▶ **What needs to be done**
The records that follow are to be repeated exactly, in full.

** Opening Given entries block **

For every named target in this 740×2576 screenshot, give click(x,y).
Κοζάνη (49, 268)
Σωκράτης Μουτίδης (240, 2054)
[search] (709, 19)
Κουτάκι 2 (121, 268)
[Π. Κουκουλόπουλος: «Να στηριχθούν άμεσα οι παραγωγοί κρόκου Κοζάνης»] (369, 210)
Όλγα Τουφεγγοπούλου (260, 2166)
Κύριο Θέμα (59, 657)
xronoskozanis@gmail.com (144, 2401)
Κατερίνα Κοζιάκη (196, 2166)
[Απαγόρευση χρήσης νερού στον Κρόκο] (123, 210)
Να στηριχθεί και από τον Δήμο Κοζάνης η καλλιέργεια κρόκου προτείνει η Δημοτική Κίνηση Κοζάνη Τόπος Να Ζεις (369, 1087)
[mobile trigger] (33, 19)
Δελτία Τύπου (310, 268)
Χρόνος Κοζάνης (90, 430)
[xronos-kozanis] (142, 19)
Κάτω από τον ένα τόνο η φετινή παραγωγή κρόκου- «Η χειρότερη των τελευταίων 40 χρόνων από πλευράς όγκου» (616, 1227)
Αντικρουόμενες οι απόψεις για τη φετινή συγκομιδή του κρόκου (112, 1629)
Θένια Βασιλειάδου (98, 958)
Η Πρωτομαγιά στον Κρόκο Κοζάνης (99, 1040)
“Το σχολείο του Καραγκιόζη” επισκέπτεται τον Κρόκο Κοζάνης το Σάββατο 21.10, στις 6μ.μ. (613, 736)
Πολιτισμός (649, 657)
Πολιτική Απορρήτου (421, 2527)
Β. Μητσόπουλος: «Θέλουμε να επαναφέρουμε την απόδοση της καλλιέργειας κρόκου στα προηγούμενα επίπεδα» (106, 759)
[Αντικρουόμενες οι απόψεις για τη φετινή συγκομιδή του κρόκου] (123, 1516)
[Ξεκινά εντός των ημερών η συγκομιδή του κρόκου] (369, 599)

** Closing Given entries block **

▶ **Response to the task**
For every named target in this 740×2576 screenshot, give click(x,y).
Κοζάνη (49, 268)
Σωκράτης Μουτίδης (240, 2054)
[search] (709, 19)
Κουτάκι 2 (121, 268)
[Π. Κουκουλόπουλος: «Να στηριχθούν άμεσα οι παραγωγοί κρόκου Κοζάνης»] (369, 210)
Όλγα Τουφεγγοπούλου (260, 2166)
Κύριο Θέμα (59, 657)
xronoskozanis@gmail.com (144, 2401)
Κατερίνα Κοζιάκη (196, 2166)
[Απαγόρευση χρήσης νερού στον Κρόκο] (123, 210)
Να στηριχθεί και από τον Δήμο Κοζάνης η καλλιέργεια κρόκου προτείνει η Δημοτική Κίνηση Κοζάνη Τόπος Να Ζεις (369, 1087)
[mobile trigger] (33, 19)
Δελτία Τύπου (310, 268)
Χρόνος Κοζάνης (90, 430)
[xronos-kozanis] (142, 19)
Κάτω από τον ένα τόνο η φετινή παραγωγή κρόκου- «Η χειρότερη των τελευταίων 40 χρόνων από πλευράς όγκου» (616, 1227)
Αντικρουόμενες οι απόψεις για τη φετινή συγκομιδή του κρόκου (112, 1629)
Θένια Βασιλειάδου (98, 958)
Η Πρωτομαγιά στον Κρόκο Κοζάνης (99, 1040)
“Το σχολείο του Καραγκιόζη” επισκέπτεται τον Κρόκο Κοζάνης το Σάββατο 21.10, στις 6μ.μ. (613, 736)
Πολιτισμός (649, 657)
Πολιτική Απορρήτου (421, 2527)
Β. Μητσόπουλος: «Θέλουμε να επαναφέρουμε την απόδοση της καλλιέργειας κρόκου στα προηγούμενα επίπεδα» (106, 759)
[Αντικρουόμενες οι απόψεις για τη φετινή συγκομιδή του κρόκου] (123, 1516)
[Ξεκινά εντός των ημερών η συγκομιδή του κρόκου] (369, 599)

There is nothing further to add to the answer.